WORK INSTRUCTIONS> For this exercise, output every line of the data as it stands.

Stored data:
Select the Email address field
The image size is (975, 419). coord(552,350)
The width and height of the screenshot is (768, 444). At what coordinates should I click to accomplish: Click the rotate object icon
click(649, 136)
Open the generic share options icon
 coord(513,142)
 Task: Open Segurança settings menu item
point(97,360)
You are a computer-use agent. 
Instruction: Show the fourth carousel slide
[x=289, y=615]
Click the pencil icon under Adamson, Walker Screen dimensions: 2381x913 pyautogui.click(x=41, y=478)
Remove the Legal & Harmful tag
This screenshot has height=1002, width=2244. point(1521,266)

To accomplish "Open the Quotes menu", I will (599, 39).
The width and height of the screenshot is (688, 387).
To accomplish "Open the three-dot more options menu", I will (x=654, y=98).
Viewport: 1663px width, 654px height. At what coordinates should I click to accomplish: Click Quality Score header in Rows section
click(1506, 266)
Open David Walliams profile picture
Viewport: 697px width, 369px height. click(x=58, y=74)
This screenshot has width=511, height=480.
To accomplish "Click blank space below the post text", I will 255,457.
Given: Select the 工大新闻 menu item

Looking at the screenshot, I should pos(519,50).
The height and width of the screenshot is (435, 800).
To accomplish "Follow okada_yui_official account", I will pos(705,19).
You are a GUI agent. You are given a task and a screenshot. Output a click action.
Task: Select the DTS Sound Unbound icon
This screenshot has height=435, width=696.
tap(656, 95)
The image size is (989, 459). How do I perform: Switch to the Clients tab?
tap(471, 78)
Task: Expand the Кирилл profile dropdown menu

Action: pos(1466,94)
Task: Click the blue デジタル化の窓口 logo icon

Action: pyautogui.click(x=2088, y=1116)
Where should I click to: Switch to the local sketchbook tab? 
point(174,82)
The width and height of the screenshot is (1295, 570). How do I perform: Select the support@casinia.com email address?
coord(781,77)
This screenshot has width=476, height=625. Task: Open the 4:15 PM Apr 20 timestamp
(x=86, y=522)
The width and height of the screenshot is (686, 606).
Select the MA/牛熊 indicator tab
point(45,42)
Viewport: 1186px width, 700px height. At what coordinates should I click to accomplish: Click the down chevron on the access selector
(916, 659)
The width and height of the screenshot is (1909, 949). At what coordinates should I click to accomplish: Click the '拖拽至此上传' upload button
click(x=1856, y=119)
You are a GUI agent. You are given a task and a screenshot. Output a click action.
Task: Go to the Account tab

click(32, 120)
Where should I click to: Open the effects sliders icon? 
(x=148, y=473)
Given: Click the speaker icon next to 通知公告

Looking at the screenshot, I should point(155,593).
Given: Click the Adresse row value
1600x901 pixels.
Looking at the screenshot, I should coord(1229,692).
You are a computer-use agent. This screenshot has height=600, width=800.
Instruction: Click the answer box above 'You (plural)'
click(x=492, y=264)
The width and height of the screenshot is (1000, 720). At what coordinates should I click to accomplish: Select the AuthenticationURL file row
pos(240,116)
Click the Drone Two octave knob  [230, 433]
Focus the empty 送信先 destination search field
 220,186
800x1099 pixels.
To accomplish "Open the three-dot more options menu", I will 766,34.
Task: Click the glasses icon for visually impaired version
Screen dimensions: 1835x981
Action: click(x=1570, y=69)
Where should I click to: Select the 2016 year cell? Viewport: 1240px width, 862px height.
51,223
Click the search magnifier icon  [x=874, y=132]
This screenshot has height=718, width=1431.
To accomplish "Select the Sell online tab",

ANSWER FOR THIS EXERCISE>
Select the Email address field
The image size is (975, 419). coord(552,350)
The width and height of the screenshot is (768, 444). At what coordinates should I click to accomplish: Click the rotate object icon
click(649, 136)
Open the generic share options icon
 coord(513,142)
 Task: Open Segurança settings menu item
point(97,360)
You are a computer-use agent. 
Instruction: Show the fourth carousel slide
[x=289, y=615]
Click the pencil icon under Adamson, Walker Screen dimensions: 2381x913 pyautogui.click(x=41, y=478)
Remove the Legal & Harmful tag
This screenshot has height=1002, width=2244. point(1521,266)

To accomplish "Open the Quotes menu", I will (599, 39).
The width and height of the screenshot is (688, 387).
To accomplish "Open the three-dot more options menu", I will (x=654, y=98).
Viewport: 1663px width, 654px height. At what coordinates should I click to accomplish: Click Quality Score header in Rows section
click(1506, 266)
Open David Walliams profile picture
Viewport: 697px width, 369px height. click(x=58, y=74)
This screenshot has width=511, height=480.
To accomplish "Click blank space below the post text", I will 255,457.
Given: Select the 工大新闻 menu item

Looking at the screenshot, I should pos(519,50).
The height and width of the screenshot is (435, 800).
To accomplish "Follow okada_yui_official account", I will pos(705,19).
You are a GUI agent. You are given a task and a screenshot. Output a click action.
Task: Select the DTS Sound Unbound icon
This screenshot has height=435, width=696.
tap(656, 95)
The image size is (989, 459). How do I perform: Switch to the Clients tab?
tap(471, 78)
Task: Expand the Кирилл profile dropdown menu

Action: pos(1466,94)
Task: Click the blue デジタル化の窓口 logo icon

Action: pyautogui.click(x=2088, y=1116)
Where should I click to: Switch to the local sketchbook tab? 
point(174,82)
The width and height of the screenshot is (1295, 570). How do I perform: Select the support@casinia.com email address?
coord(781,77)
This screenshot has width=476, height=625. Task: Open the 4:15 PM Apr 20 timestamp
(x=86, y=522)
The width and height of the screenshot is (686, 606).
Select the MA/牛熊 indicator tab
point(45,42)
Viewport: 1186px width, 700px height. At what coordinates should I click to accomplish: Click the down chevron on the access selector
(916, 659)
The width and height of the screenshot is (1909, 949). At what coordinates should I click to accomplish: Click the '拖拽至此上传' upload button
click(x=1856, y=119)
You are a GUI agent. You are given a task and a screenshot. Output a click action.
Task: Go to the Account tab

click(32, 120)
Where should I click to: Open the effects sliders icon? 
(x=148, y=473)
Given: Click the speaker icon next to 通知公告

Looking at the screenshot, I should point(155,593).
Given: Click the Adresse row value
1600x901 pixels.
Looking at the screenshot, I should coord(1229,692).
You are a computer-use agent. This screenshot has height=600, width=800.
Instruction: Click the answer box above 'You (plural)'
click(x=492, y=264)
The width and height of the screenshot is (1000, 720). At what coordinates should I click to accomplish: Select the AuthenticationURL file row
pos(240,116)
Click the Drone Two octave knob  [230, 433]
Focus the empty 送信先 destination search field
 220,186
800x1099 pixels.
To accomplish "Open the three-dot more options menu", I will 766,34.
Task: Click the glasses icon for visually impaired version
Screen dimensions: 1835x981
Action: click(x=1570, y=69)
Where should I click to: Select the 2016 year cell? Viewport: 1240px width, 862px height.
51,223
Click the search magnifier icon  [x=874, y=132]
This screenshot has height=718, width=1431.
To accomplish "Select the Sell online tab",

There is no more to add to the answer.